Using Technology to Improve Educational Outcomes
Saturday, November 14, 2015: 8:30 AM-10:00 AM
Flamingo (Hyatt Regency Miami)
*Names in bold indicate Presenter
Panel Organizers: Jonathan Smith, The College Board
Panel Chairs: Kevin Stange, University of Michigan
Discussants: Peter Bergman, Columbia University and Susan Dynarski, University of Michigan
There is a growing body of evidence that small pieces of information can substantially change students’ educational outcomes. Technology offers one of the easiest and cheapest ways to transmit relevant information to students and yet researchers and practitioners are only beginning to understand which tools are most effective and how best to use the tools. This panel examines a variety of settings and methods in which technology is used to provide information to students and the efficacy of such efforts.
In the first of two experimental papers that use text messages as a means of providing information to students, the authors seek to improve college completion and overall academic performance using goal setting reminders. Students in the treatment groups set their goals at the beginning of their schooling and are sent advice, reminders, and motivational text messages. Preliminary results suggest positive responses to these texts.

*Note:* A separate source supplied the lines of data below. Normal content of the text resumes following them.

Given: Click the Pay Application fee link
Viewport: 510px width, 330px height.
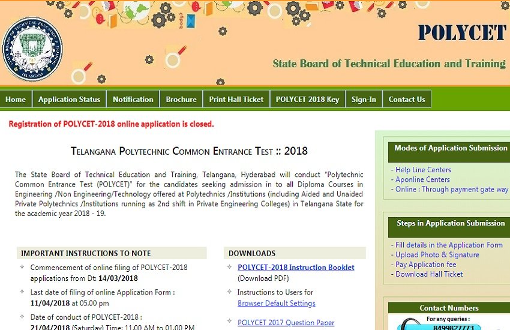Looking at the screenshot, I should pyautogui.click(x=425, y=264).
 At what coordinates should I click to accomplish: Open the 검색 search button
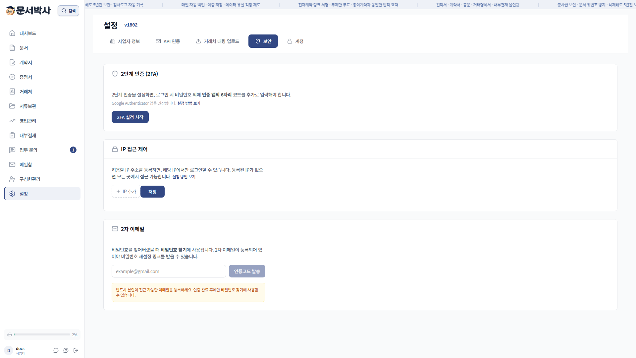[68, 11]
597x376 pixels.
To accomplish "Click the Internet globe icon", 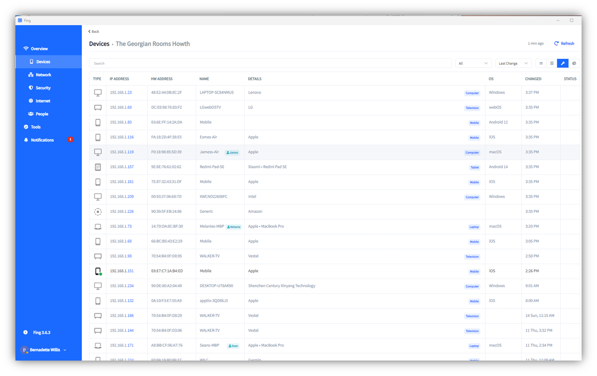I will [31, 101].
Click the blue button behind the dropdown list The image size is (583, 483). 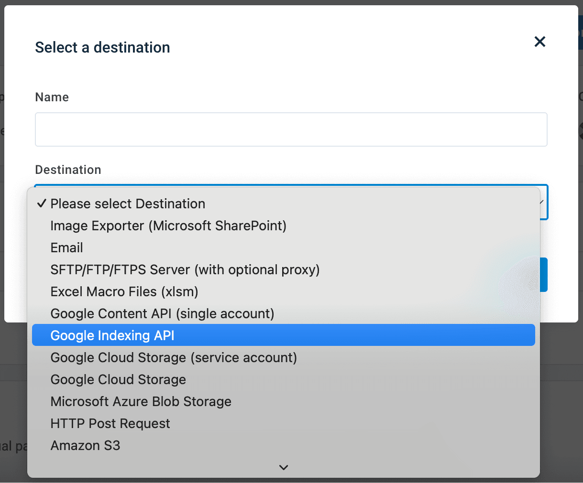[x=543, y=275]
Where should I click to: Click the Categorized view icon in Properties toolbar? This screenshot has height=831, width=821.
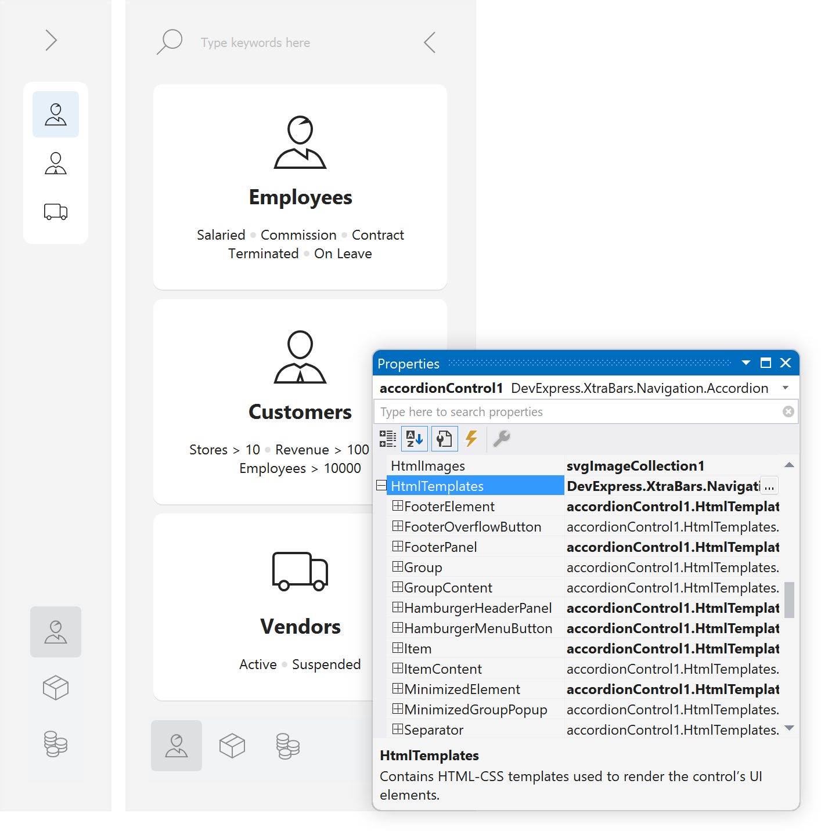[387, 439]
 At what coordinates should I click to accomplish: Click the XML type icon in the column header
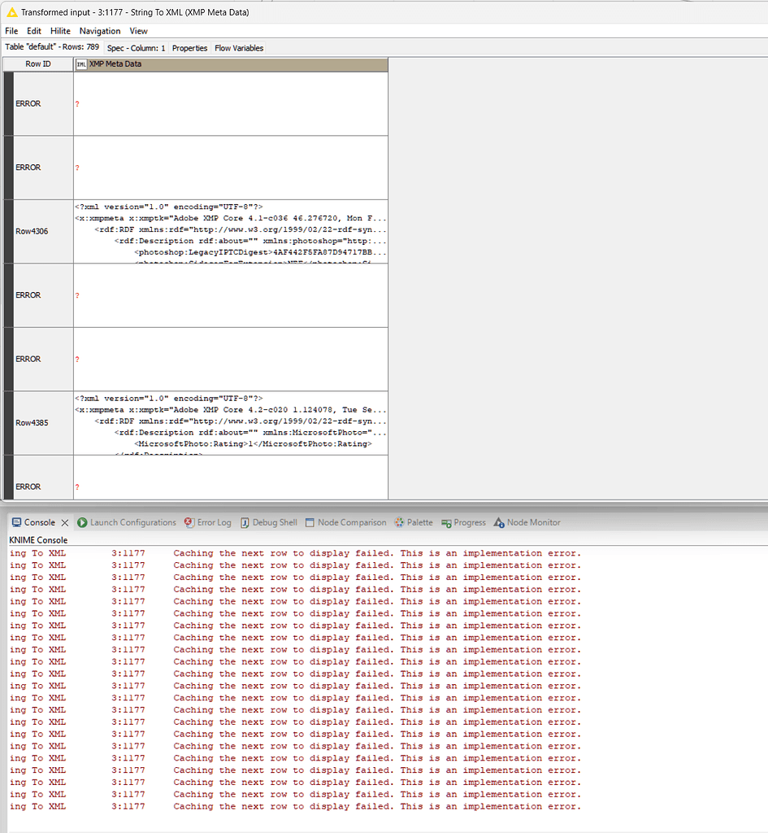(x=80, y=63)
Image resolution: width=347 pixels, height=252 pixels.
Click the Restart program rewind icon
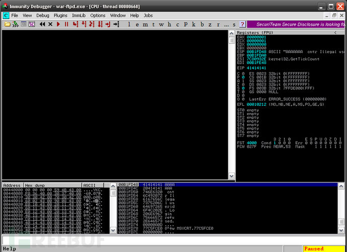click(43, 24)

In the second text messaging experiment, students and families in Texas and Delaware receive messages regarding successful completion of the FAFSA. Prompts include reminders, advice, and the option to be put in touch with a person. Preliminary results show a high degree of implementation fidelity and improvement in FAFSA completion, which is a major barrier to college enrollment.
The third paper uses one of the largest online social media companies, Facebook, to send highly targeted ads to low-income and at-risk students. The series of experiments range from getting high school students to register for the SATs to getting community college students to matriculate and persist. Results of the Facebook experiments are mixed but are cost effective and may help certain sub-populations.
The final paper, which is quasi-experimental, shows how the diffusion of broadband internet of the 2000s changed college applications. Unlike the previous experiments, providing students with information came in a market setting but has effects consistent with experimental evidence. Notably, students with access to high-speed internet are more likely to apply to more colleges and more selective colleges.